Schlagwörter
Briefe, Briefwechsel, Dichterbriefe, Goethe, Klassik, Schiller, Weimar
Die Freundschaft zwischen Goethe und Schiller gehört wohl zu den bemerkenswertesten Erscheinungen in der deutschsprachigen Literatur. Dokumentiert ist sie vor allem durch die nahezu eintausend Briefe, die sich die beiden Schriftsteller seit dem Jahre 1794 bis zu Schillers Tod 1805 schrieben. Danach verbrachte Goethe lange Zeit damit, seine Korrespondenz mit dem »hohen Freund« zu ordnen und für die Publikation aufzubereiten. Wenig bescheiden und bereits im vollen Bewusstsein seiner literarischen Bedeutung nannte Goethe den Briefwechsel eine »Gabe […], die den Deutschen, ja ich darf wohl sagen den Menschen geboten wird.«
Begonnen hatte die Korrespondenz der beiden Dichterfürsten übrigens mit dem Versuch Schillers, Goethe als Beiträger und Mitherausgeber der Zeitschrift »Die Horen« zu gewinnen.
Schillers erster Brief an Goethe, datiert auf den 13. Juni 1794, gesendet aus Jena.

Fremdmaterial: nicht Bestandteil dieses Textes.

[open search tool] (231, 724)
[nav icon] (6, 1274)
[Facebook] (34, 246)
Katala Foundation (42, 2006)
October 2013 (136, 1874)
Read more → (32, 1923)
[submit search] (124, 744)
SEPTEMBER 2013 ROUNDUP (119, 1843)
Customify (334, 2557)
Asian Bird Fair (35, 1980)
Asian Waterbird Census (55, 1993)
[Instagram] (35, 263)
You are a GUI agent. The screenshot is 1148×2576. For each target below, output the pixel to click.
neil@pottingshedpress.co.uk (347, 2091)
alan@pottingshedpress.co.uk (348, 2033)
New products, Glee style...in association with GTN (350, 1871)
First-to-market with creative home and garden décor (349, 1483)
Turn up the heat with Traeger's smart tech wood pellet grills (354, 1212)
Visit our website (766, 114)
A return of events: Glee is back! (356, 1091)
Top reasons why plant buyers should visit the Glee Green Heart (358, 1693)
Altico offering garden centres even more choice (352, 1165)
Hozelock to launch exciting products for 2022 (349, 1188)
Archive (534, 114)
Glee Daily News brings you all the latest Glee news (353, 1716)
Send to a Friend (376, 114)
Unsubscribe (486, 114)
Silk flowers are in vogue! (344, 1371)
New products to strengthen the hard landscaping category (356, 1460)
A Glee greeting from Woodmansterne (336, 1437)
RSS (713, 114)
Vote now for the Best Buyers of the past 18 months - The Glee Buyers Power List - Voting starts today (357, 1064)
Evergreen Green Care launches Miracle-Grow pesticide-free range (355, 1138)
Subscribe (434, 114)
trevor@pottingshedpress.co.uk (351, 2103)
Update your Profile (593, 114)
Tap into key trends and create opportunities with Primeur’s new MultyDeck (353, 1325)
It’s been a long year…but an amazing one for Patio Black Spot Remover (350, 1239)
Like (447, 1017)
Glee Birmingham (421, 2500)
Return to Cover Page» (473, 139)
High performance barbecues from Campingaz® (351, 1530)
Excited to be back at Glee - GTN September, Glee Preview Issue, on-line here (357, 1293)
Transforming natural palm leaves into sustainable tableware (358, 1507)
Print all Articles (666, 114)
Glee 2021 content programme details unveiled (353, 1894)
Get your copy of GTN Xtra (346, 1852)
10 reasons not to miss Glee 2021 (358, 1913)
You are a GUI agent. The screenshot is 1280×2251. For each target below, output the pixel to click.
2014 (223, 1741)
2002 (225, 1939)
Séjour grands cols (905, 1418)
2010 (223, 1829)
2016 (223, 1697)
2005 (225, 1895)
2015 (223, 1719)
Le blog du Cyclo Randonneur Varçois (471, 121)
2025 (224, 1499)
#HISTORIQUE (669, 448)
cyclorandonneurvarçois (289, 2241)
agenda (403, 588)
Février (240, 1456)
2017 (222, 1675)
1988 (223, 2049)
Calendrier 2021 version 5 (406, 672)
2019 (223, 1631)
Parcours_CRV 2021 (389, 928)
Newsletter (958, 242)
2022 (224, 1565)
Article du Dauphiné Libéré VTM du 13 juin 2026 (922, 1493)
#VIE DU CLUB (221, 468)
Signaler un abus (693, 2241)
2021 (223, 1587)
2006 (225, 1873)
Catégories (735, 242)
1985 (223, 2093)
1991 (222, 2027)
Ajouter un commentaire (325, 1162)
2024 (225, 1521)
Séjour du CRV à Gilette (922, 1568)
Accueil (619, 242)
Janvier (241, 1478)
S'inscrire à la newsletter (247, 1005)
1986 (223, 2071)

Der Brief beginnt mit den Worten:
Hochwohlgeborner Herr,
Hochzuverehrender Herr Geheimer Rath!
»Beiliegendes Blatt enthält den Wunsch einer, Sie unbegränzt hochschätzenden, Gesellschaft, die Zeitschrift, von der die Rede ist, mit Ihren Beiträgen zu beehren, über deren Rang und Werth nur Eine Stimme unter uns seyn kann. Der Entschluß Euer Hochwohlgeboren, diese Unternehmung durch Ihren Beitritt zu unterstützen, wird für den glücklichen Erfolg derselben entscheidend seyn, und mit größter Bereitwilligkeit unterwerfen wir uns allen Bedingungen, unter welchen Sie uns dieselben zusagen wollen.«
Der Umgangston in den Briefen zeichnete sich dabei zuerst durch gegenseitige Hochachtung aus und wurde erst im Laufe der Jahre etwas vertrauter. Von warmer Herzlichkeit geprägt war er allerdings eher nicht. Ein einziges Mal nur ließ sich Schiller zur emotionalen Anrede »Geliebter Freund!« hinreißen – diese wurde von Goethe aber im nächsten Brief nicht erwidert, und auch bei Schiller findet sie sich nie wieder.
Der letzte Briefwechsel der beiden datiert schließlich auf den 25. April 1805, zwei Wochen vor Schillers Tod. Darin bringt Goethe den Wunsch zum Ausdruck, den zehn Jahre jüngeren, aber bereits schwer erkrankten Schiller »bald zu sehen«. Der Wunsch wurde ihm erfüllt, einige Tage später traf er ihn noch einmal auf dem Weg zum Hoftheater.
Der Tod des Freundes traf Goethe hart. Er sollte Schiller noch um beinahe 27 Jahre überleben. Um den Verlust zu verarbeiten, entwendete er im Jahre 1826 Schillers skelettierten Schädel aus der Weimarer Fürstengruft und verfasste, während er das morbide Andenken auf seinem Schreibtisch stehen hatte, das Gedicht »Bei Betrachtung von Schillers Schädel«.
Die erhaltenen Briefe sind übrigens von der Klassik Stiftung Weimar digitalisiert und in einer Online-Datenbank zugänglich gemacht worden: http://ora-web.swkk.de/archiv_online/gsa.entry?b=28&vc=1046&source=gsa.archivalien
Transkribiert findet man sie z. B. beim Friedrich-Schiller-Archiv Weimar.